● **Listed entries**:
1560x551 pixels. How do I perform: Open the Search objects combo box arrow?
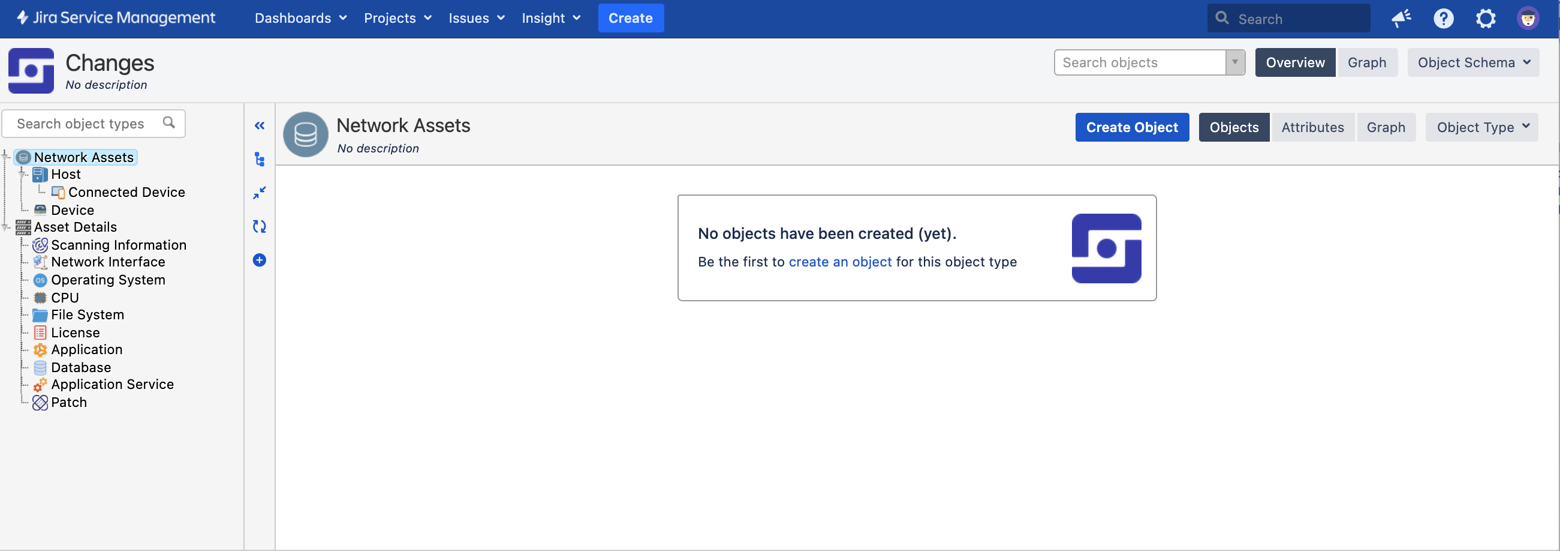click(1235, 62)
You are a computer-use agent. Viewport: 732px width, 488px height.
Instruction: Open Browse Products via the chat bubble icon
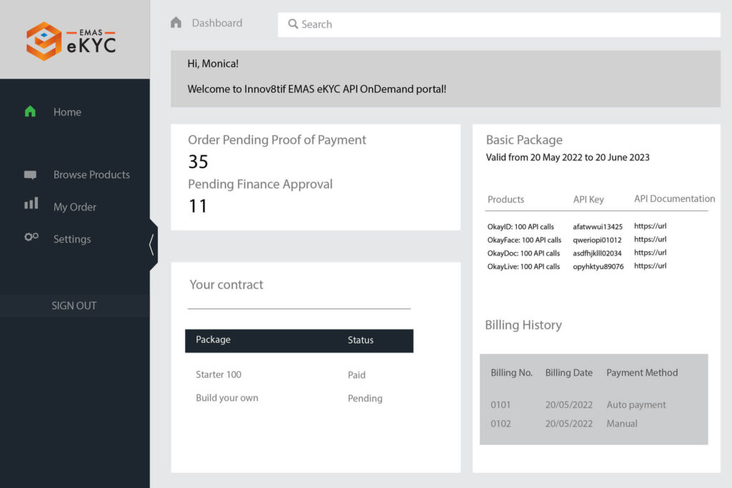[30, 174]
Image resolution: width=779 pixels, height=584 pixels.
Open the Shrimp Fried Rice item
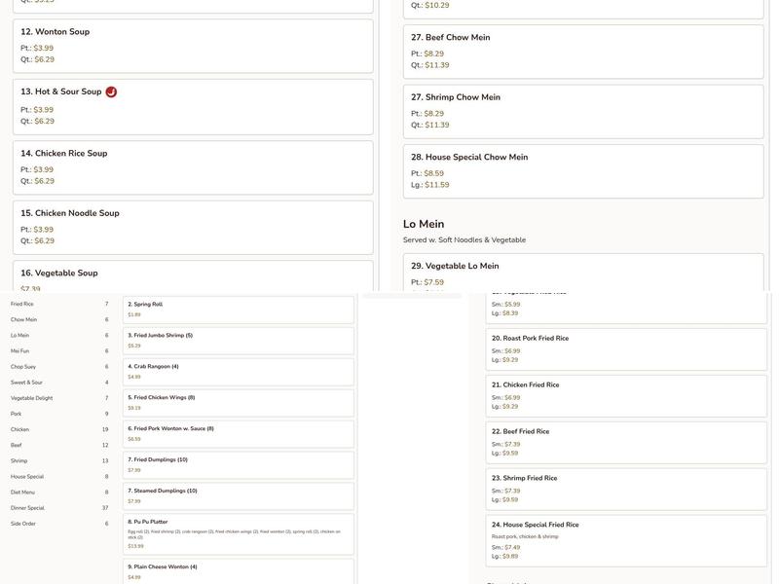530,478
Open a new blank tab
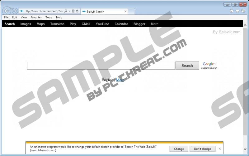The width and height of the screenshot is (249, 156). (x=131, y=12)
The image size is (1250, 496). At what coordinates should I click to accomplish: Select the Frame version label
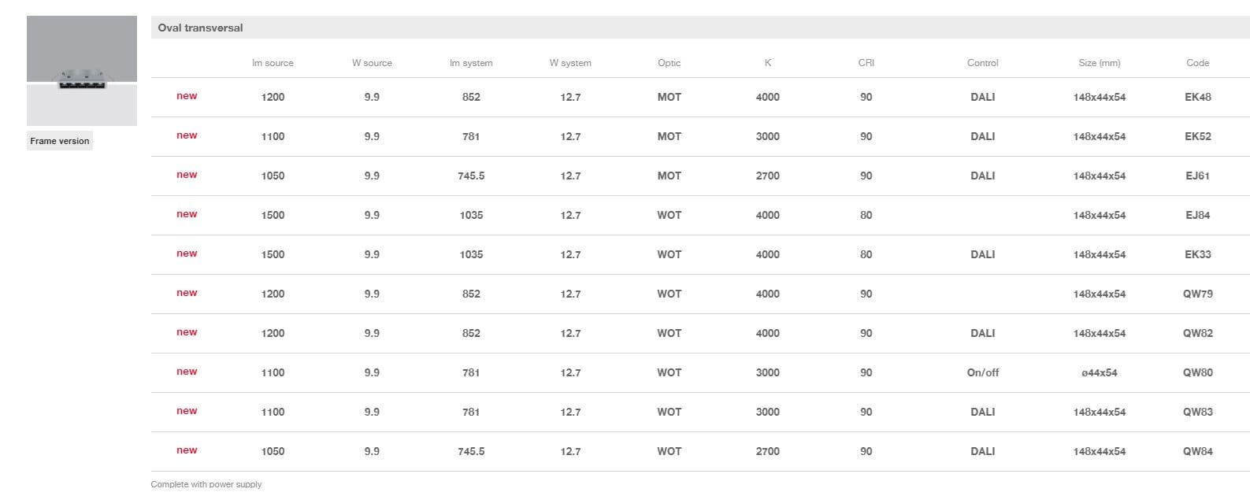[x=60, y=141]
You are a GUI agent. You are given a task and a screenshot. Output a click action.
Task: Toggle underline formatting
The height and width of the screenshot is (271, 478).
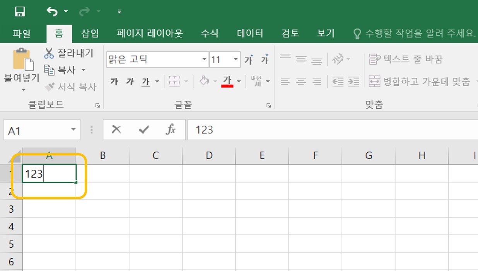(x=146, y=82)

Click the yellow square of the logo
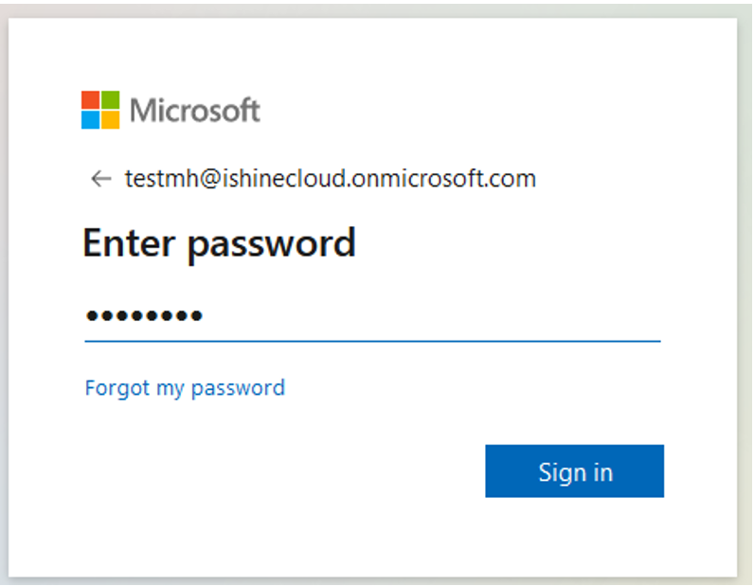point(111,120)
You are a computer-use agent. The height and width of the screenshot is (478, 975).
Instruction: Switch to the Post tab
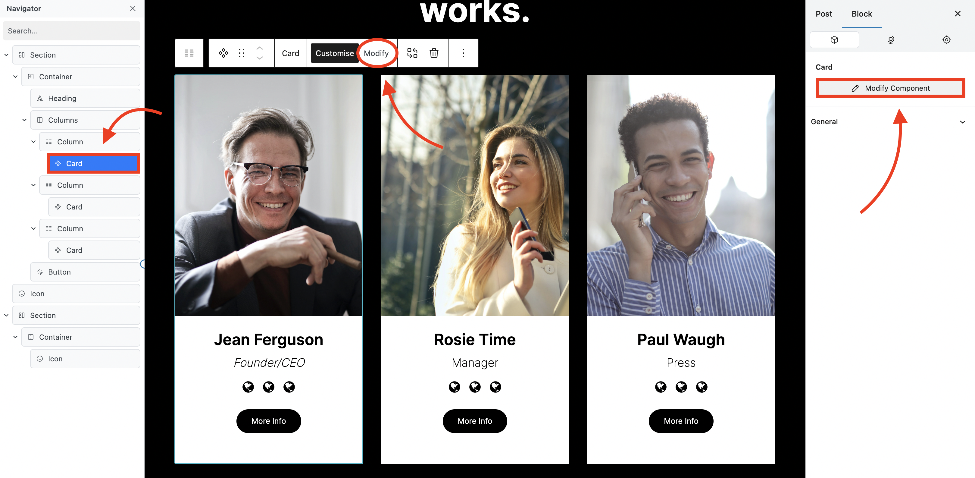point(824,14)
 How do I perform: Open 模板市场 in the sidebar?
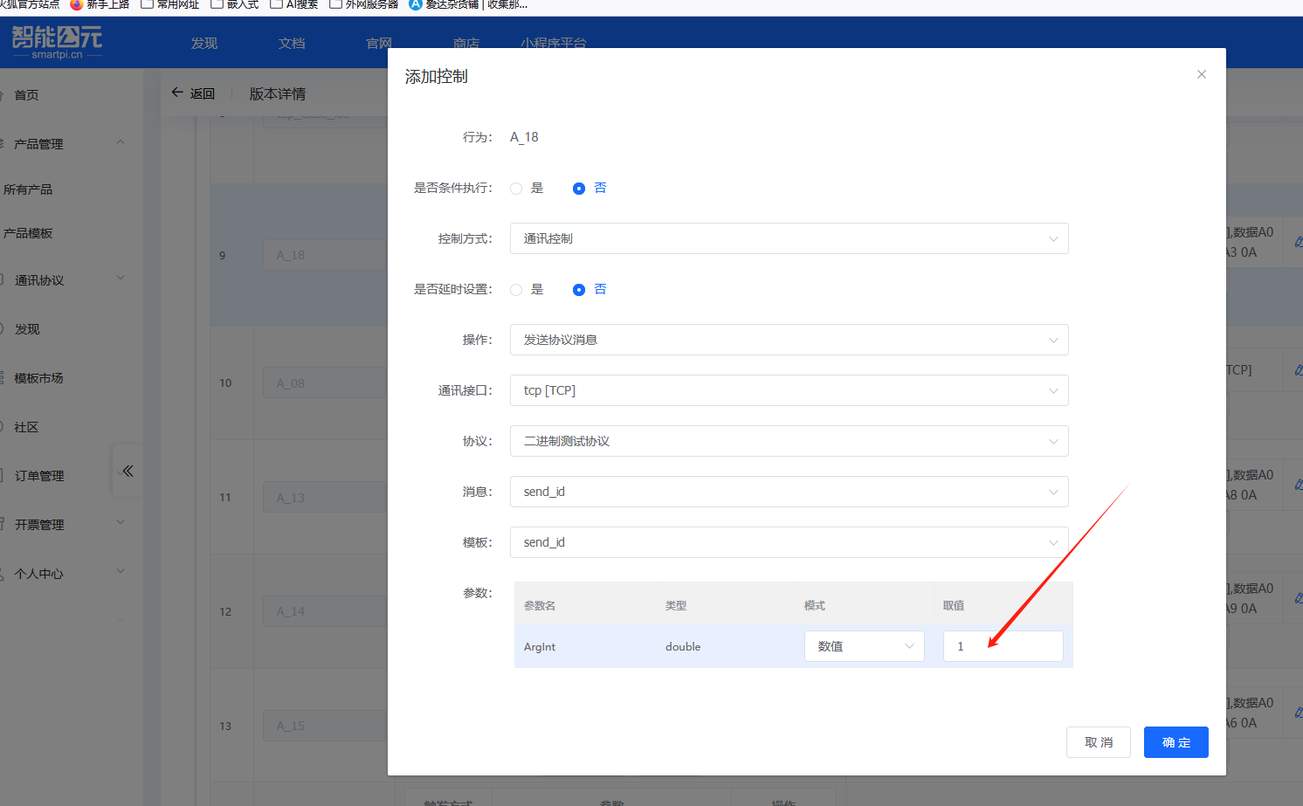coord(39,378)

● **Directions**: Print the stretch of the data from the line with "Click the yellow square of the logo" through its last line, exactly and with both ends kept. Omit pictures.

● **Completed exercise**:
Click the yellow square of the logo
point(111,120)
You are a computer-use agent. The height and width of the screenshot is (478, 975).
Instruction: Switch to the Post tab
point(824,14)
 How do I perform: Open 模板市场 in the sidebar?
coord(39,378)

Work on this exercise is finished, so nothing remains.